WORK REQUIRED: In the data below, restate exactly the lines from the one with "Task: Click the clock" to the final line, both included, but not the pictures.

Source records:
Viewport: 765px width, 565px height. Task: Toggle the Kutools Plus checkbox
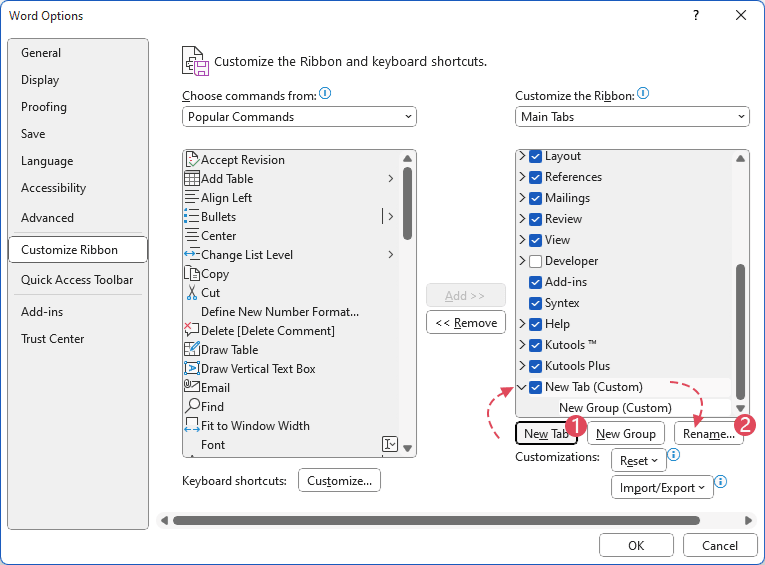[x=535, y=366]
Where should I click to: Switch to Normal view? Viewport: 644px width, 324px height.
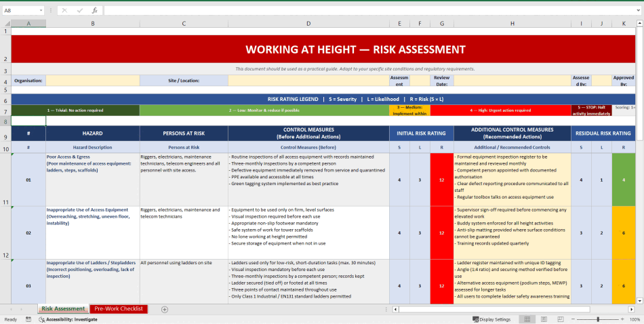click(x=526, y=319)
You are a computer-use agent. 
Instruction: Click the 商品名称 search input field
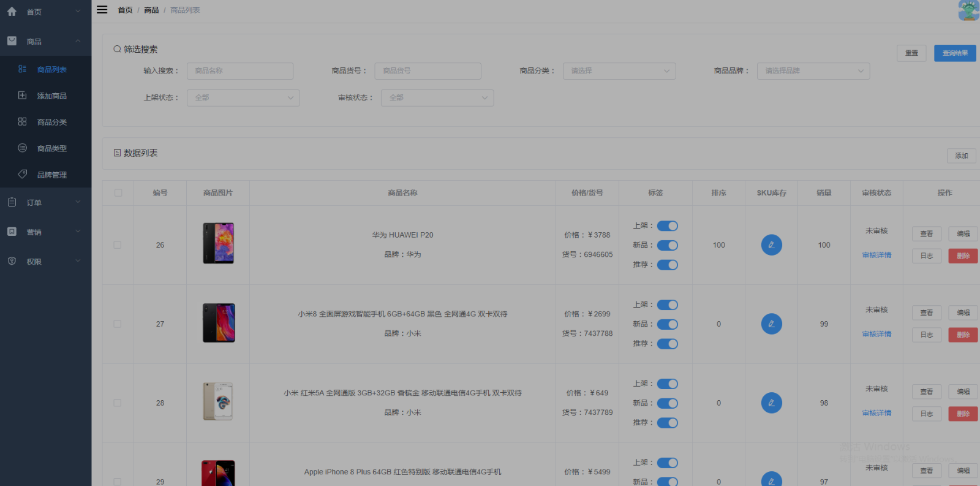click(x=239, y=71)
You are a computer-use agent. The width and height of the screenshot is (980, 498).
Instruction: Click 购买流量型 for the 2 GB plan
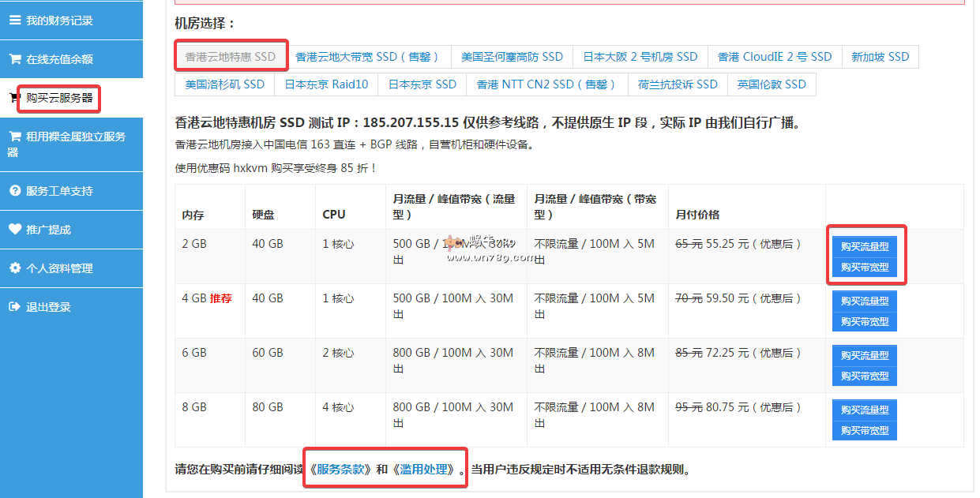tap(864, 246)
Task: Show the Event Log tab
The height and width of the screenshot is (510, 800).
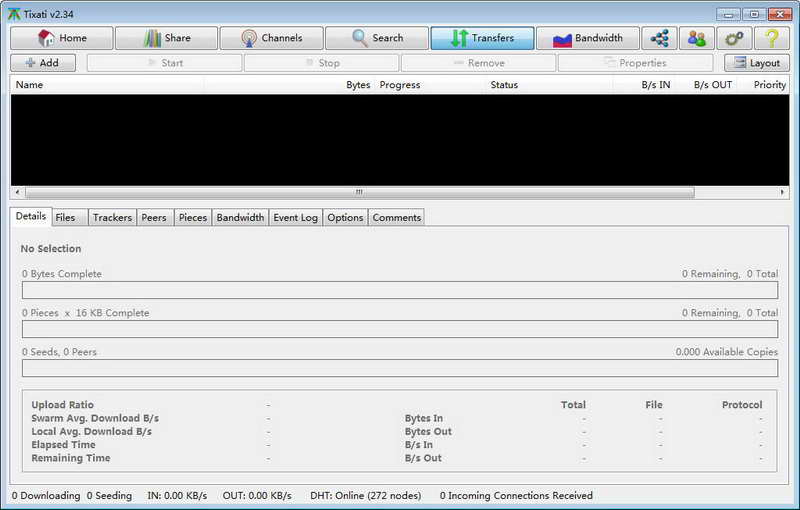Action: (x=295, y=217)
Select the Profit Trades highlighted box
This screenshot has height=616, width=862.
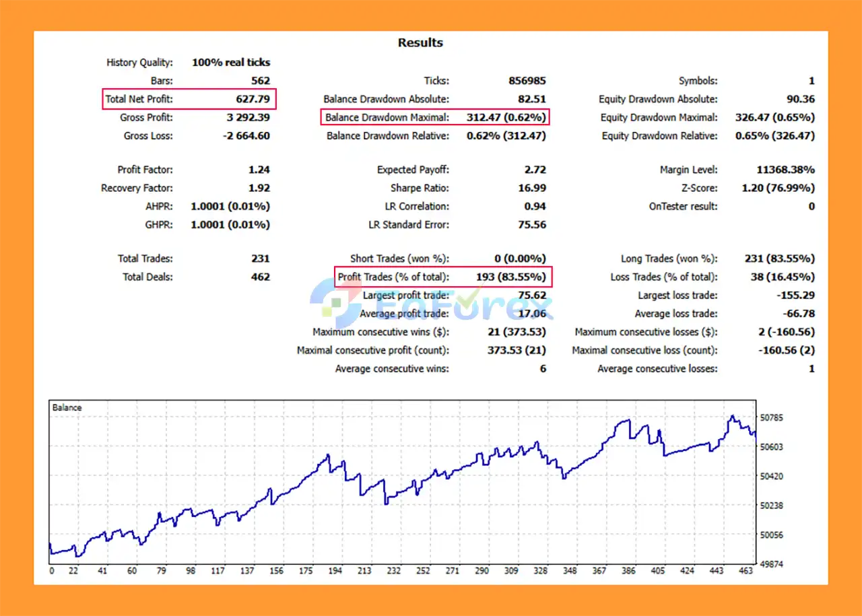point(442,277)
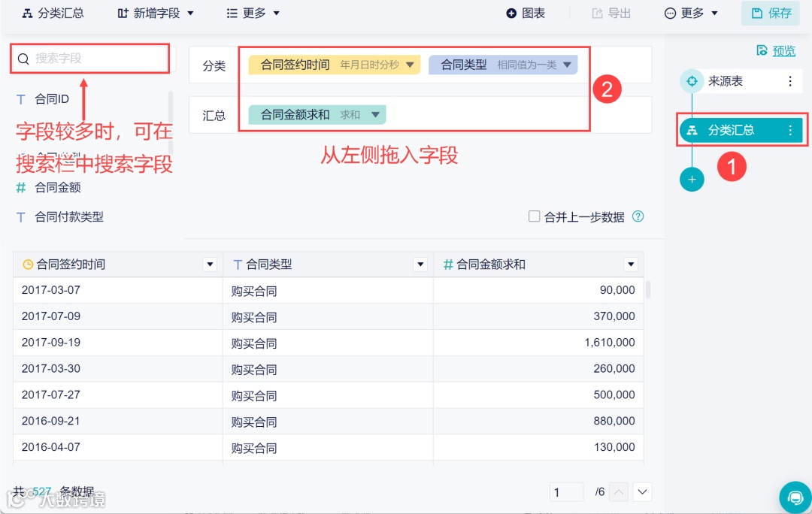Click the next page chevron at the bottom
The height and width of the screenshot is (514, 812).
click(x=642, y=491)
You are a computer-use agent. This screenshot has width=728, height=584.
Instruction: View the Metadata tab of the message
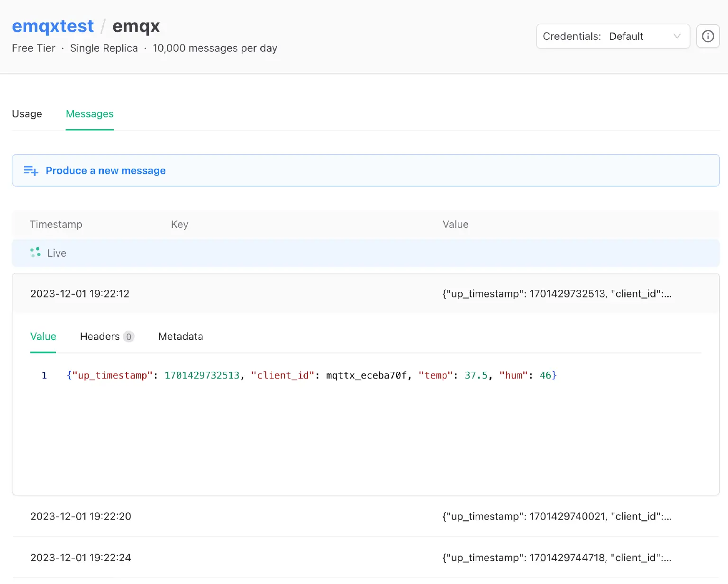click(181, 336)
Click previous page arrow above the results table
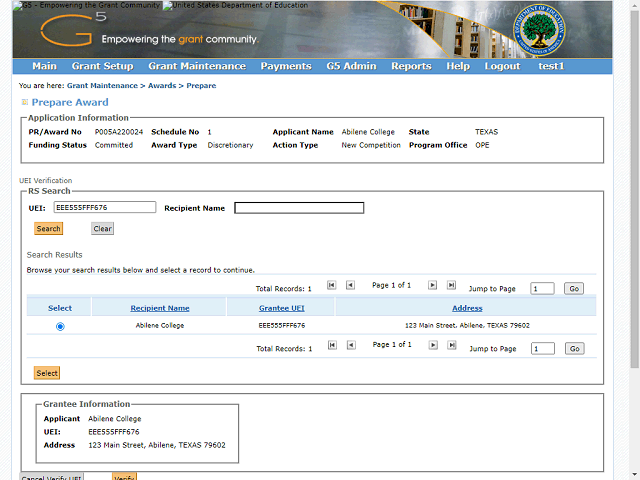 [x=350, y=285]
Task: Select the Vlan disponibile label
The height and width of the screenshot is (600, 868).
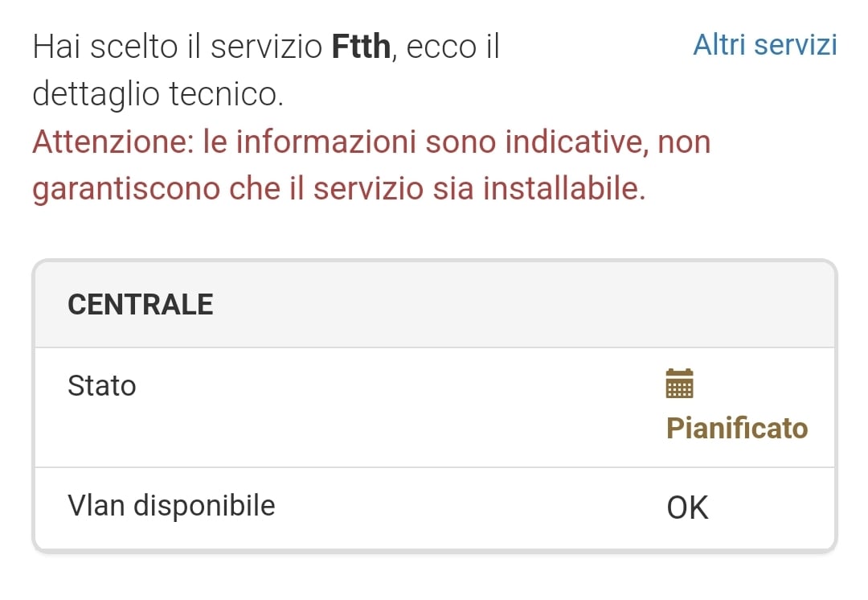Action: coord(171,506)
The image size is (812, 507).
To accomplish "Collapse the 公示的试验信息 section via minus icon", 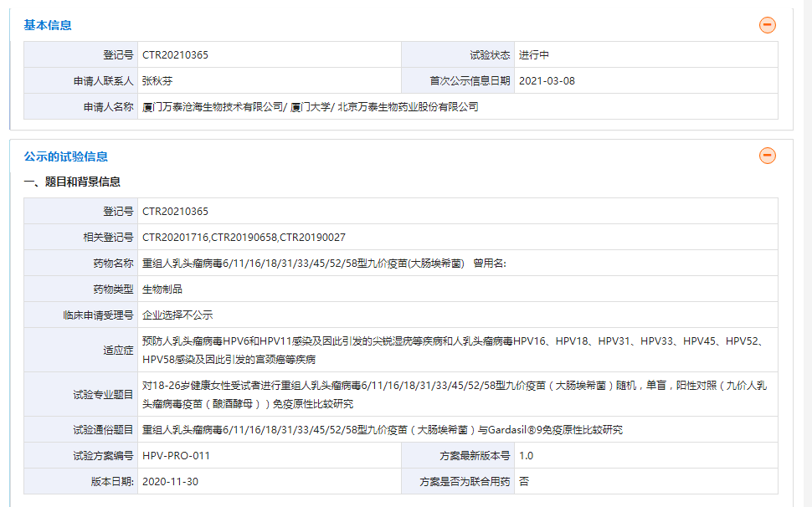I will (767, 156).
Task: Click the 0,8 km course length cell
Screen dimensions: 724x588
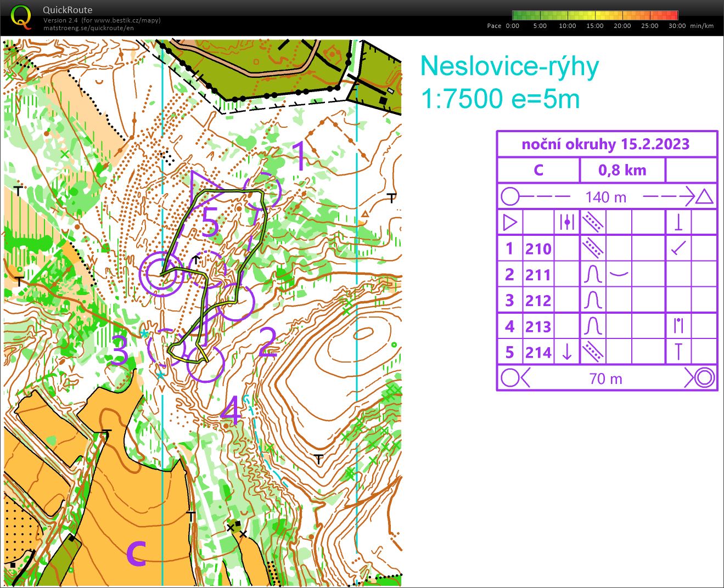Action: click(622, 170)
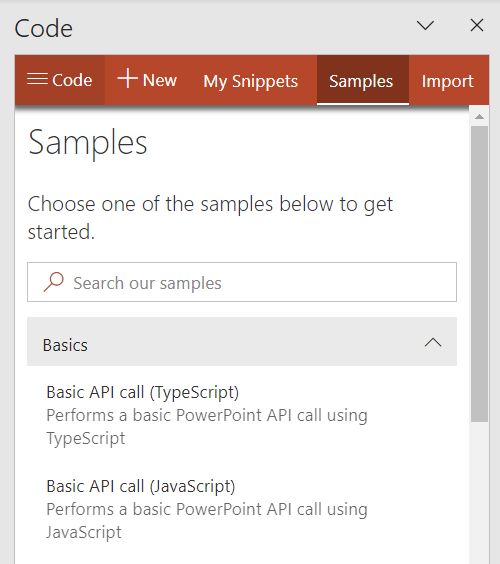Click the Basics category header
The width and height of the screenshot is (500, 564).
point(242,342)
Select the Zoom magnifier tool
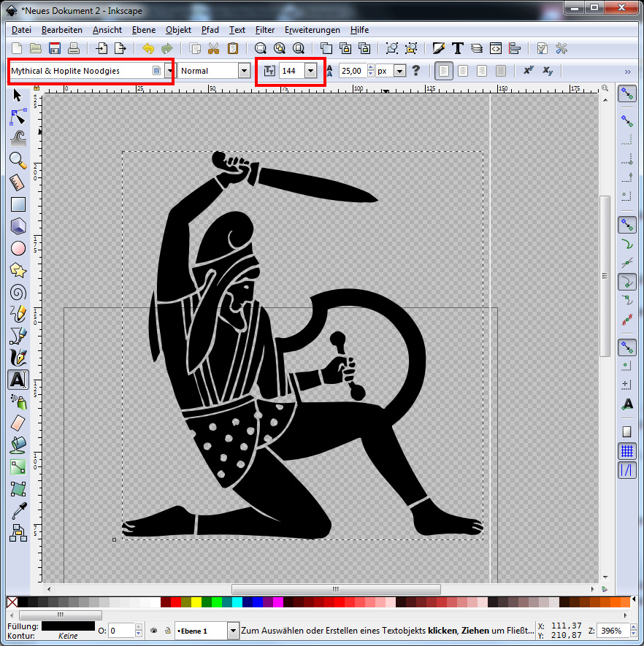 coord(18,161)
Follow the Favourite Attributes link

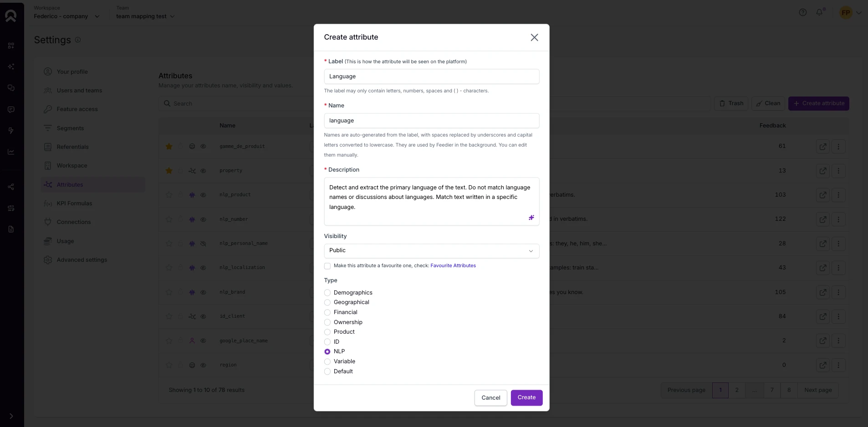[x=453, y=266]
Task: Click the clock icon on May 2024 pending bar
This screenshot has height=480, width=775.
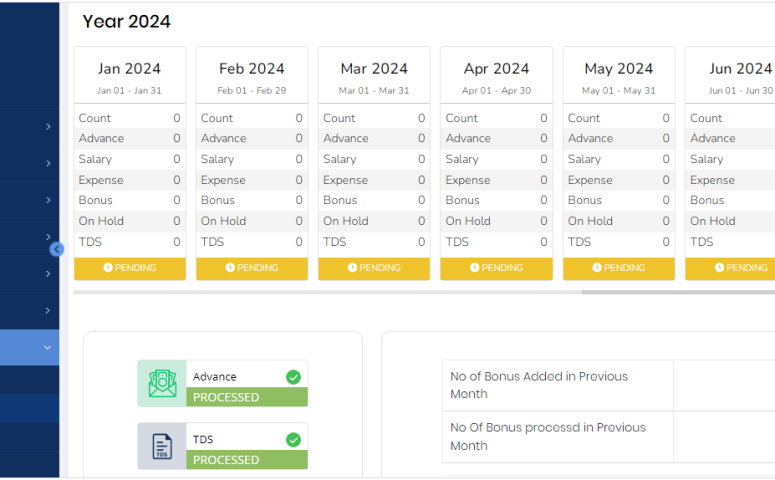Action: pos(597,268)
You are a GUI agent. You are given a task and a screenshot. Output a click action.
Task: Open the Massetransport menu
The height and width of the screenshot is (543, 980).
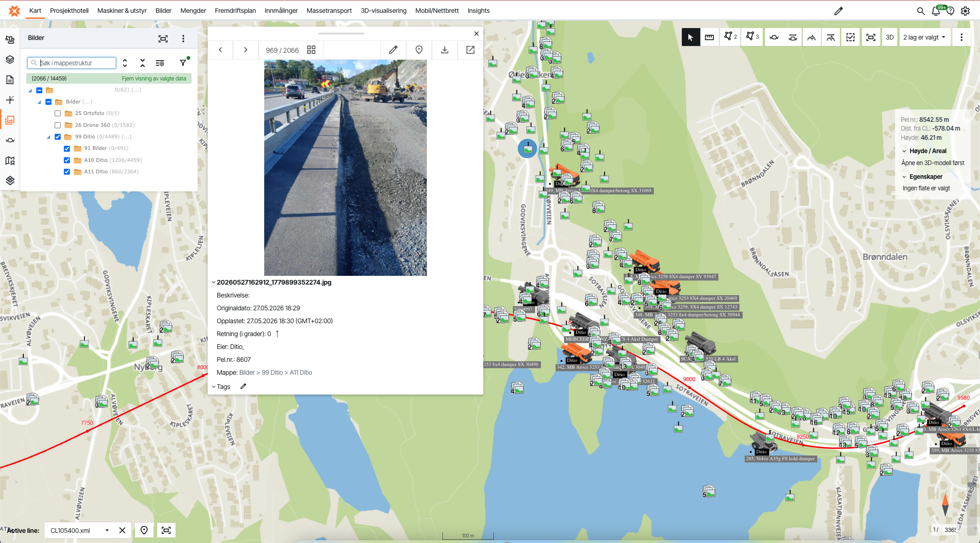329,11
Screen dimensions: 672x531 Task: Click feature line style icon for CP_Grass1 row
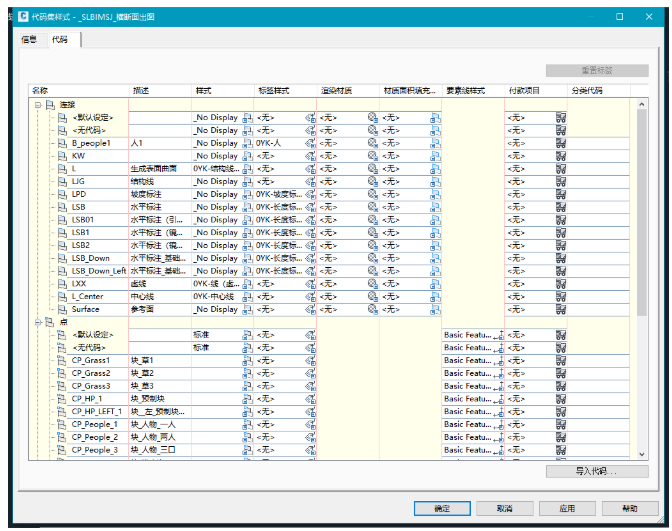click(499, 360)
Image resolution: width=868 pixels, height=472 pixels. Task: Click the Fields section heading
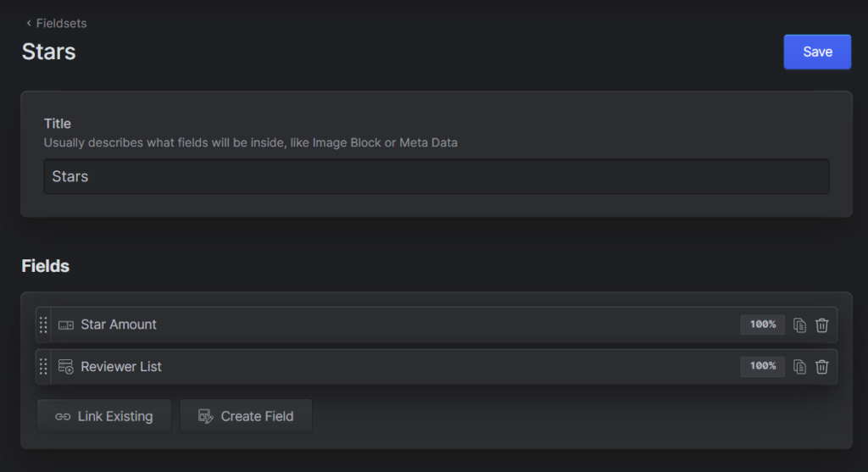click(x=45, y=266)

RESPONSE AREA:
Task: Click the clock icon on May 2024 pending bar
This screenshot has height=480, width=775.
Action: pos(597,268)
You are a GUI agent. You are given a task and a screenshot. Output a click action.
Task: Open the Massetransport menu
The height and width of the screenshot is (543, 980).
329,11
Screen dimensions: 672x531 Task: Click feature line style icon for CP_Grass1 row
click(499, 360)
Image resolution: width=868 pixels, height=472 pixels. Task: Click the Fields section heading
click(x=45, y=266)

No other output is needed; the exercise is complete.